What the rule says
When a New York resident dies without a will and the estate (or part of it) passes to descendants, the descendants' shares are calculated using a method called "per capita at each generation." New York's Estates, Powers and Trusts Law § 1-2.16 specifies this method for intestate distributions.
Under per capita at each generation, the estate is divided as follows:
1. The estate is first divided at the closest generation in which any descendant survives. 2. The number of shares equals the number of surviving descendants in that generation, plus the number of deceased descendants in that generation who left descendants of their own who are still living. 3. Shares belonging to deceased members of the closest surviving generation are then combined and divided equally among their living descendants in the next generation.
The method differs from the older "per stirpes" approach used in many other states.
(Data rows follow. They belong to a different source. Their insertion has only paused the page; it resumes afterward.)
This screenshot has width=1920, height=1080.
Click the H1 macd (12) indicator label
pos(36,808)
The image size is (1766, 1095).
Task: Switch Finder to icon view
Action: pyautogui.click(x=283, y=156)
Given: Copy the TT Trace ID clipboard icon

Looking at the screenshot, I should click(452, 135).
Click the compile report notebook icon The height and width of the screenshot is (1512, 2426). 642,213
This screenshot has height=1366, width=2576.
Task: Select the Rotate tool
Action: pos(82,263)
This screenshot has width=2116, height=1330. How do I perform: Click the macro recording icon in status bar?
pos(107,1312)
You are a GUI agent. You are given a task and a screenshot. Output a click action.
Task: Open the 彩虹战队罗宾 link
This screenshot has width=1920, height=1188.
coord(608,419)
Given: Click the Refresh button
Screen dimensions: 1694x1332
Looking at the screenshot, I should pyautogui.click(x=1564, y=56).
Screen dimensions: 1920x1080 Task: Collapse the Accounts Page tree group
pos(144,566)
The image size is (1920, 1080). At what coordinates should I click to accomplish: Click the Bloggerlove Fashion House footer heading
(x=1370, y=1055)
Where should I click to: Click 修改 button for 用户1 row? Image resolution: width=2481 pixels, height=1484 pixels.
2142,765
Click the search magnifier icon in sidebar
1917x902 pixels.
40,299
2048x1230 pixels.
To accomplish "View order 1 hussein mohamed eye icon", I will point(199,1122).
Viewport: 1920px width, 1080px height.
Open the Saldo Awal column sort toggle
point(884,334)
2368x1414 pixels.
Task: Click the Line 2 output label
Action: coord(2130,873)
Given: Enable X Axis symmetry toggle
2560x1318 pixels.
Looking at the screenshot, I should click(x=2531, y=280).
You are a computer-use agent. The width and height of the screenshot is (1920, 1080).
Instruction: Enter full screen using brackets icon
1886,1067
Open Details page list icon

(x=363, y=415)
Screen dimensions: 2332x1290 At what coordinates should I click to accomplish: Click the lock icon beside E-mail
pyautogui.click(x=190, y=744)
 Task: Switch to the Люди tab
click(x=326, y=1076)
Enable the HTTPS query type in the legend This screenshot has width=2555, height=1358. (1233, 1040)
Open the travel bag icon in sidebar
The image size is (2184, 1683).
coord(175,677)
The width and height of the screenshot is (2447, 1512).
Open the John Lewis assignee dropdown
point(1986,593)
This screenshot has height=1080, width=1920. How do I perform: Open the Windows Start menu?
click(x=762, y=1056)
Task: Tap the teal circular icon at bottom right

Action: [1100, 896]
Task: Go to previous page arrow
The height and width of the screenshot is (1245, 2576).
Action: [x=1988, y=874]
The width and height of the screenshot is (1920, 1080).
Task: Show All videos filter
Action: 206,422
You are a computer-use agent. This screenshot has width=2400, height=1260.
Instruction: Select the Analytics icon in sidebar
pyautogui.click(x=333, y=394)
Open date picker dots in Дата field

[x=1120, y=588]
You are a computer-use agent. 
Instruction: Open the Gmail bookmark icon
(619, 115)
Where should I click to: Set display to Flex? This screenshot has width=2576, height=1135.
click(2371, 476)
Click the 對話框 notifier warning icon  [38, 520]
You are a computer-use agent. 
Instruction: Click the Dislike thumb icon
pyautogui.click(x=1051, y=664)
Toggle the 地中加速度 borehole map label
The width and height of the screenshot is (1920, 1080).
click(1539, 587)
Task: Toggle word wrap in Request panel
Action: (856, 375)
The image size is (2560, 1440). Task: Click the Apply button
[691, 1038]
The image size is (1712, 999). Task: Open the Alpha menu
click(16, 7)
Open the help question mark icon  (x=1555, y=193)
Per stirpes follows family lines down: each branch of the family takes the same share regardless of how many people are in that branch. Per capita at each generation pools the shares at each level so that descendants in the same generation take equal amounts.
How the difference plays out
Consider a New Yorker who dies intestate with one-half of the estate passing to descendants. The decedent had three children — A, B, and C. A is alive and has two children. B died before the decedent leaving two children. C died before the decedent leaving one child.
Under per stirpes (which New York does not use):
- A takes one-third of the descendants' share - B's two children together take one-third (one-sixth each) - C's one child takes one-third
Under per capita at each generation (New York's method):
- A takes one-third - The remaining two-thirds is pooled and divided equally among B's and C's surviving children — three children in total - Each of those three grandchildren takes two-ninths
The pooling at the grandchild level produces different outcomes. Under per capita at each generation, B's two children take a smaller share than they would under per stirpes (two-ninths each instead of one-sixth each), and C's one child takes a smaller share than they would under per stirpes (two-ninths instead of one-third).
The method matters most when descendants are unevenly distributed across family branches — a situation that arises whenever some children of the decedent predecease them leaving children of their own.
Why this rule exists
New York adopted per capita at each generation to produce more equal treatment within each generation. Per stirpes can result in cousins receiving very different inheritances based solely on how many siblings their parent had. Per capita at each generation flattens this disparity by pooling shares at each generation.
The Uniform Probate Code adopted per capita at each generation in the 1990s, and several states have adopted it since. New York's adoption is consolidated in EPTL § 1-2.16 and applies to all intestate distributions where the statute calls for distribution "by representation."
What you can do about it
A New York will allows the testator to specify any distribution method — per capita at each generation, per stirpes, equal shares to surviving descendants regardless of generation, or any other allocation. The default per capita at each generation rule applies only when there is no will or when the will explicitly invokes "by representation" without specifying a method.
For New Yorkers who want a specific outcome:
- A will can name beneficiaries individually, eliminating the need for any distribution method to apply. - A will can specify per stirpes if the testator prefers that older method. New York will recognize and apply per stirpes if the will explicitly directs it. - A trust can define its own distribution rules independent of state-default methods.
Who this affects most
The per-capita-at-each-generation rule is most consequential for:
- Families where one or more children of the decedent predeceased the decedent leaving issue - Multi-generational estates where grandchildren and great-grandchildren of the decedent may inherit - Testators whose preferences differ from per capita at each generation — typically those who want certain branches of the family to take more or less than the statutory pooling produces
The rule operates silently in the background of intestate distributions. Most New Yorkers will never need to think about it. When it matters, however — when family lines are uneven and descendants are spread across multiple generations — the difference between per capita at each generation and other methods can amount to thousands or tens of thousands of dollars per beneficiary.